En 1889, le menuisier Louis Richard et son père, l'épicier Joseph Richard, achètent des lots situés sur les rues Saint-Ambroise et Sainte-Marguerite. Louis Richard construit d'abord une maison en bois sur la rue Saint-Ambroise, qui correspond à la partie est du actuel bâtiment actuel. Ce premier bâtiment aurait logé une épicerie.  En même temps, il construit une résidence en bois sur la rue Sainte-Marguerite. La valeur historique des maisons de l'ensemble Louis-et-Joseph-Richard repose sur leur rareté. Très communes à Montréal jusqu'à la fin du 19e siècle, les maisons à parement de bois disparaissent graduellement au tournant du 20e siècle, car une réglementation municipale impose, en 1890, le recouvrement des façades d'un matériau incombustible, soit la brique ou la pierre. Construites en 1889 et en 1890, les maisons de l'ensemble résidentiel Louis-et-Joseph-Richard comptent vraisemblablement parmi les derniers exemples de maisons à façade de bois a Montréal.

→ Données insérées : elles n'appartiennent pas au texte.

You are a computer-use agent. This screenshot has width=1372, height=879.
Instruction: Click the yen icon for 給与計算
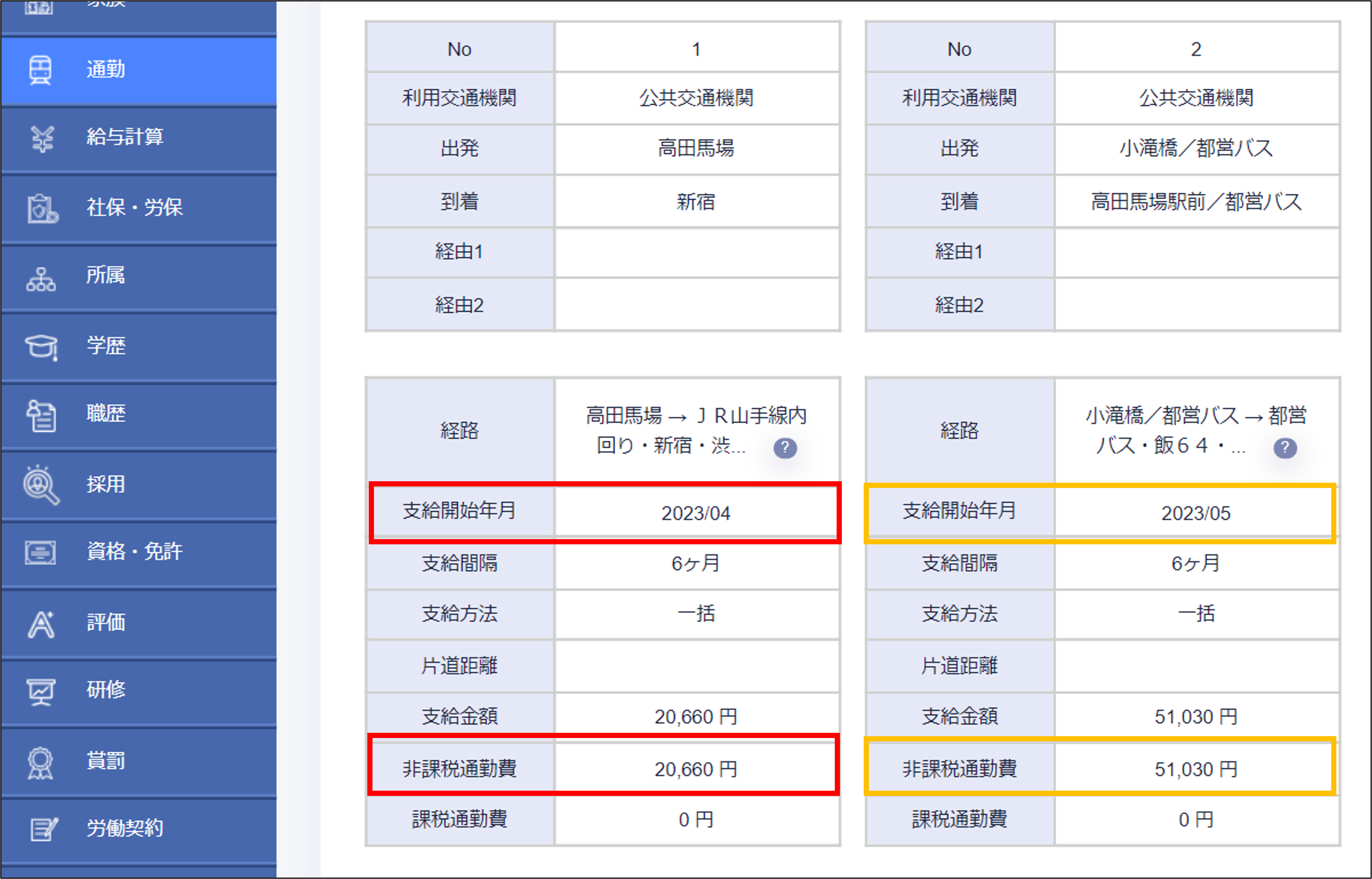[x=42, y=139]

In 1889, the carpenter Louis Richard and his father, the grocer Joseph Richard, bought lots located on Saint-Ambroise and Sainte-Marguerite streets. Louis Richard first built a wooden house on rue Saint-Ambroise, which corresponds to the eastern part of the current building. This first building would have housed a grocery store. At the same time, he built a wooden residence on rue Sainte-Marguerite. The historical value of the houses of the Louis-et-Joseph-Richard ensemble is based on their rarity. Very common in Montreal until the end of the 19th century, houses with wood siding gradually disappeared at the turn of the 20th century, because municipal regulations imposed, in 1890, the covering of the facades with a non-combustible material, either brick or stone. Built in 1889 and 1890, the houses of the Louis-et-Joseph-Richard residential complex are probably among the last examples of houses with a wooden facade in the city.